#### RECORDS SHOWN ####

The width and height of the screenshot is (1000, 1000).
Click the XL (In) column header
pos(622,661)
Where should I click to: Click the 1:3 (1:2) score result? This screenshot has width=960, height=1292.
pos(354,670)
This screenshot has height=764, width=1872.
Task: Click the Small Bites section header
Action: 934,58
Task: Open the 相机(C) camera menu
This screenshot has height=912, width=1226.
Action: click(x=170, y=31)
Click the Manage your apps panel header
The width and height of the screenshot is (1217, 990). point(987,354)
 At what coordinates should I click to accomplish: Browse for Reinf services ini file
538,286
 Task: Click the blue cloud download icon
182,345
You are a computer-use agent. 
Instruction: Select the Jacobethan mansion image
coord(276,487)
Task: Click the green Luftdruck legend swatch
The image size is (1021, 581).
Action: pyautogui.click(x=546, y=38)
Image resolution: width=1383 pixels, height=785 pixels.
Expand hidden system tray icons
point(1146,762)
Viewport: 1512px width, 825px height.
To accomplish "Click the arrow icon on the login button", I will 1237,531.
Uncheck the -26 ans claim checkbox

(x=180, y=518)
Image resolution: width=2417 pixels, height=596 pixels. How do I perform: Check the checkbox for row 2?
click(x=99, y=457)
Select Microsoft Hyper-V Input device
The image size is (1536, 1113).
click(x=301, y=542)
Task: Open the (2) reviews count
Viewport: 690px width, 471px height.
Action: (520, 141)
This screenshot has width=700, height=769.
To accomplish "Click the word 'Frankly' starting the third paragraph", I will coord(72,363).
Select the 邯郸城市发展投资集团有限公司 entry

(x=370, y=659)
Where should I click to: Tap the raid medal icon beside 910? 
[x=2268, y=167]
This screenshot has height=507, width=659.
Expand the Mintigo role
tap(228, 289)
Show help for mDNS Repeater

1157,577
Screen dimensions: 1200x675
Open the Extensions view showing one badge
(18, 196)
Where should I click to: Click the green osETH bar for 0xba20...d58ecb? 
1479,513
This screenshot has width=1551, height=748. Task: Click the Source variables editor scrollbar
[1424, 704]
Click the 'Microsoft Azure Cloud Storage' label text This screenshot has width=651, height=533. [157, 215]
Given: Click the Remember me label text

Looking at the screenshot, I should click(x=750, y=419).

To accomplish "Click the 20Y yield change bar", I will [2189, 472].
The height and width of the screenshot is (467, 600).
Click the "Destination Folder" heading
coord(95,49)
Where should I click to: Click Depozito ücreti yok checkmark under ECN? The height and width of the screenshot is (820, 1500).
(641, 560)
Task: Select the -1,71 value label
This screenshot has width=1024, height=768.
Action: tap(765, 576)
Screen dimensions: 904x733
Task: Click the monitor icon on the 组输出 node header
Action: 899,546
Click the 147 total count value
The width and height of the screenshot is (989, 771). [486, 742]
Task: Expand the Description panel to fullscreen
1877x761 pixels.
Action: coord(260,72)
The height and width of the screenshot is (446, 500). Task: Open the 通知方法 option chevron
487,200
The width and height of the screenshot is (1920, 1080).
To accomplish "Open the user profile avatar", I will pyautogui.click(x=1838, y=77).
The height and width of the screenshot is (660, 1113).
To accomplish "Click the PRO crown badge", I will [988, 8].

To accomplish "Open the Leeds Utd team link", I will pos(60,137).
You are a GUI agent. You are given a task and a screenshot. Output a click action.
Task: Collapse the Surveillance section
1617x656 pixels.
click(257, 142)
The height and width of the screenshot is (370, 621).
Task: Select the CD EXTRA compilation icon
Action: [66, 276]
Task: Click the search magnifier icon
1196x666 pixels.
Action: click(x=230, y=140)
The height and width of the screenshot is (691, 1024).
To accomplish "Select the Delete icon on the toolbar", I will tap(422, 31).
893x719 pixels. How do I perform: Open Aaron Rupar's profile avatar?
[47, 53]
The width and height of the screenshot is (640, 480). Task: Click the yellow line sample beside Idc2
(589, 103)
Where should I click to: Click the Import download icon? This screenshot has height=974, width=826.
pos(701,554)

####

Copy all of the entries above without changing anything in them.

The width and height of the screenshot is (1000, 1000).
Click the XL (In) column header
pos(622,661)
Where should I click to: Click the 1:3 (1:2) score result? This screenshot has width=960, height=1292.
pos(354,670)
This screenshot has height=764, width=1872.
Task: Click the Small Bites section header
Action: 934,58
Task: Open the 相机(C) camera menu
This screenshot has height=912, width=1226.
Action: click(x=170, y=31)
Click the Manage your apps panel header
The width and height of the screenshot is (1217, 990). point(987,354)
 At what coordinates should I click to accomplish: Browse for Reinf services ini file
538,286
 Task: Click the blue cloud download icon
182,345
You are a computer-use agent. 
Instruction: Select the Jacobethan mansion image
coord(276,487)
Task: Click the green Luftdruck legend swatch
The image size is (1021, 581).
Action: pyautogui.click(x=546, y=38)
Image resolution: width=1383 pixels, height=785 pixels.
Expand hidden system tray icons
point(1146,762)
Viewport: 1512px width, 825px height.
To accomplish "Click the arrow icon on the login button", I will 1237,531.
Uncheck the -26 ans claim checkbox

(x=180, y=518)
Image resolution: width=2417 pixels, height=596 pixels. How do I perform: Check the checkbox for row 2?
click(x=99, y=457)
Select Microsoft Hyper-V Input device
The image size is (1536, 1113).
click(x=301, y=542)
Task: Open the (2) reviews count
Viewport: 690px width, 471px height.
Action: (520, 141)
This screenshot has width=700, height=769.
To accomplish "Click the word 'Frankly' starting the third paragraph", I will coord(72,363).
Select the 邯郸城市发展投资集团有限公司 entry

(x=370, y=659)
Where should I click to: Tap the raid medal icon beside 910? 
[x=2268, y=167]
This screenshot has height=507, width=659.
Expand the Mintigo role
tap(228, 289)
Show help for mDNS Repeater

1157,577
Screen dimensions: 1200x675
Open the Extensions view showing one badge
(18, 196)
Where should I click to: Click the green osETH bar for 0xba20...d58ecb? 
1479,513
This screenshot has width=1551, height=748. Task: Click the Source variables editor scrollbar
[1424, 704]
Click the 'Microsoft Azure Cloud Storage' label text This screenshot has width=651, height=533. [157, 215]
Given: Click the Remember me label text

Looking at the screenshot, I should click(x=750, y=419).

To accomplish "Click the 20Y yield change bar", I will [2189, 472].
The height and width of the screenshot is (467, 600).
Click the "Destination Folder" heading
coord(95,49)
Where should I click to: Click Depozito ücreti yok checkmark under ECN? The height and width of the screenshot is (820, 1500).
(641, 560)
Task: Select the -1,71 value label
This screenshot has width=1024, height=768.
Action: tap(765, 576)
Screen dimensions: 904x733
Task: Click the monitor icon on the 组输出 node header
Action: 899,546
Click the 147 total count value
The width and height of the screenshot is (989, 771). [486, 742]
Task: Expand the Description panel to fullscreen
1877x761 pixels.
Action: coord(260,72)
The height and width of the screenshot is (446, 500). Task: Open the 通知方法 option chevron
487,200
The width and height of the screenshot is (1920, 1080).
To accomplish "Open the user profile avatar", I will pyautogui.click(x=1838, y=77).
The height and width of the screenshot is (660, 1113).
To accomplish "Click the PRO crown badge", I will [988, 8].

To accomplish "Open the Leeds Utd team link", I will pos(60,137).
You are a GUI agent. You are given a task and a screenshot. Output a click action.
Task: Collapse the Surveillance section
1617x656 pixels.
click(257, 142)
The height and width of the screenshot is (370, 621).
Task: Select the CD EXTRA compilation icon
Action: [66, 276]
Task: Click the search magnifier icon
1196x666 pixels.
Action: click(x=230, y=140)
The height and width of the screenshot is (691, 1024).
To accomplish "Select the Delete icon on the toolbar", I will tap(422, 31).
893x719 pixels. How do I perform: Open Aaron Rupar's profile avatar?
[47, 53]
The width and height of the screenshot is (640, 480). Task: Click the yellow line sample beside Idc2
(589, 103)
Where should I click to: Click the Import download icon? This screenshot has height=974, width=826.
pos(701,554)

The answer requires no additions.